WHAT IS ALREADY KNOWN ABOUT THIS SUBJECT • The trifunctional antibody catumaxomab is a highly effective anti‐cancer therapeutic that is administered to patients suffering from malignant ascites intraperitoneally (i.p.) in microgram (µg) doses. So far, no clinical pharmacokinetic data are available. WHAT THIS STUDY ADDS • Catumaxomab attains effective local concentrations in the ascites fluid and shows low systemic exposure with an acceptable safety profile confirming the appropriateness of the i.p. application scheme. AIMS Catumaxomab is the first EMEA approved trifunctional anti‐EpCAM×anti‐CD3 antibody for the treatment of cancer patients with malignant ascites.
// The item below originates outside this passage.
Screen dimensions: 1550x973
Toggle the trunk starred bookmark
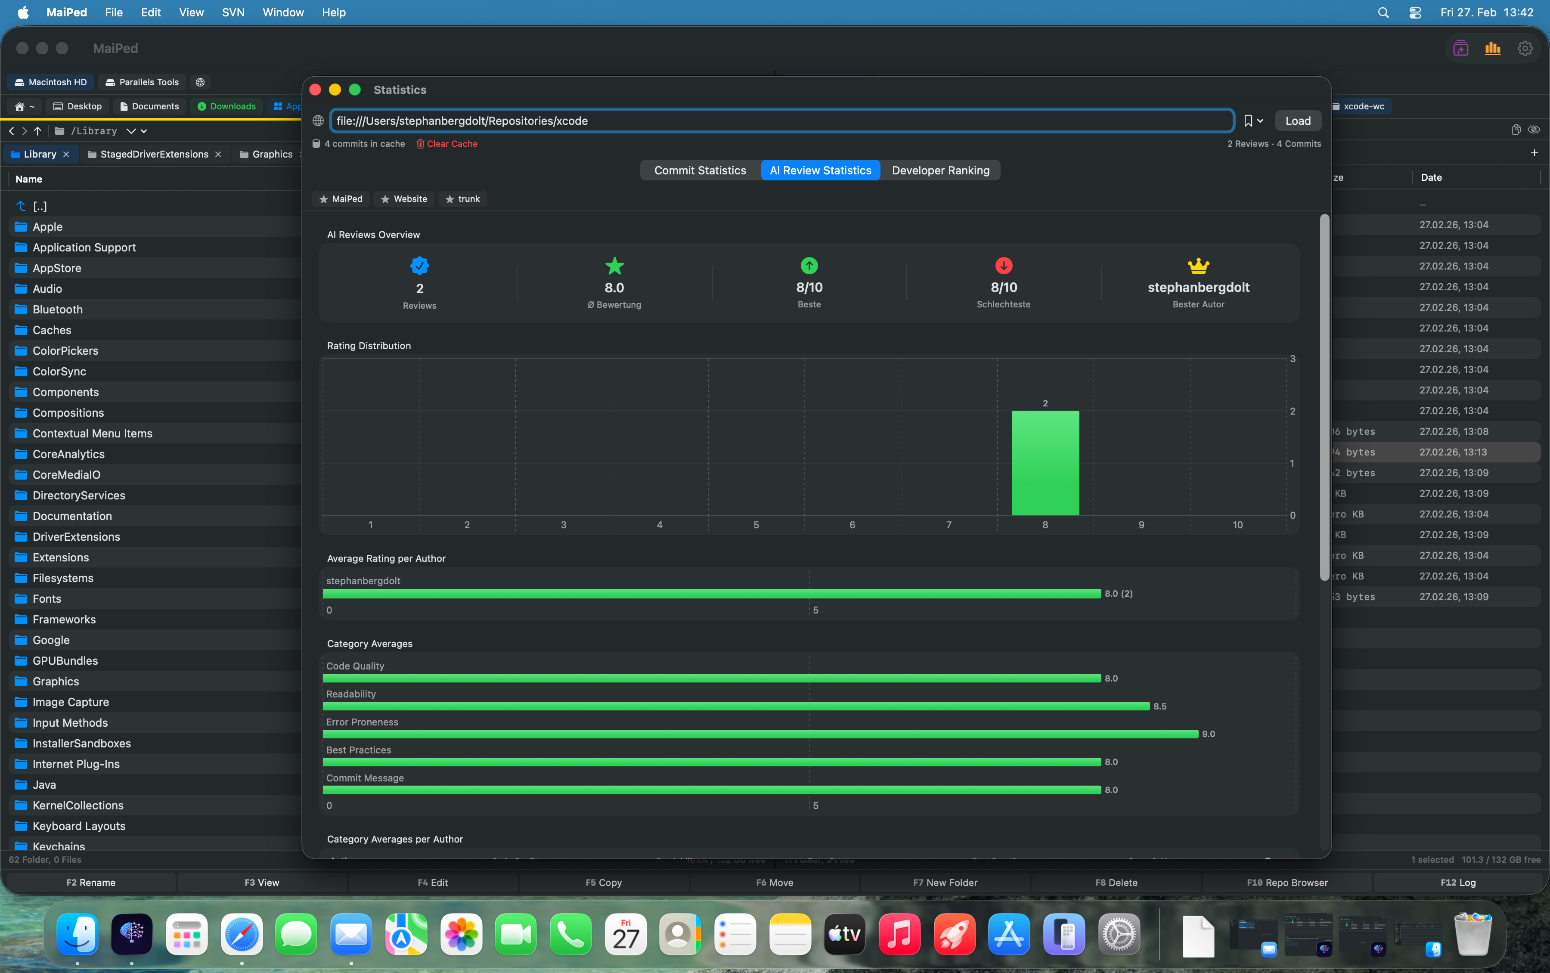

A phase II pharmacokinetic study was conducted to determine local and systemic antibody concentrations and anti‐drug antibody (ADA) development. METHODS Thirteen cancer patients with symptomatic malignant ascites were treated with four ascending doses of 10, 20, 50, and 150 µg catumaxomab intraperitoneally (i.p.) infused on days 0, 3, 6 or 7 and 10. The pharmacokinetics of catumaxomab were studied by implementation of supportive data from a non clinical mouse tumour model. Additionally, ADA development was monitored. RESULTS Ten out of 13 patients were evaluable for pharmacokinetic analysis. Catumaxomab became increasingly concentrated in ascites during the course of treatment, attaining effective concentrations in the ng ml −1 range. Catumaxomab remained immunologically active even after several days in the circulation. The observed systemic catumaxomab exposure was low (<1%), with a maximal median plasma concentration ( C max ) of 403 pg ml −1 . The mean elimination half‐life in the plasma was 2.13 days. All patients developed ADA, but not before the last infusion. High observed inter‐individual variability and low systemic exposure may be explained by the inverse correlation between tumour burden, effector cell numbers and systemic antibody bioavailability as demonstrated in a defined mouse tumour model. CONCLUSIONS Based on the high and effective local concentrations, low systemic exposure and acceptable safety profile, we confirmed that the i.p. application scheme of catumaxomab for the treatment of malignant ascites is appropriate.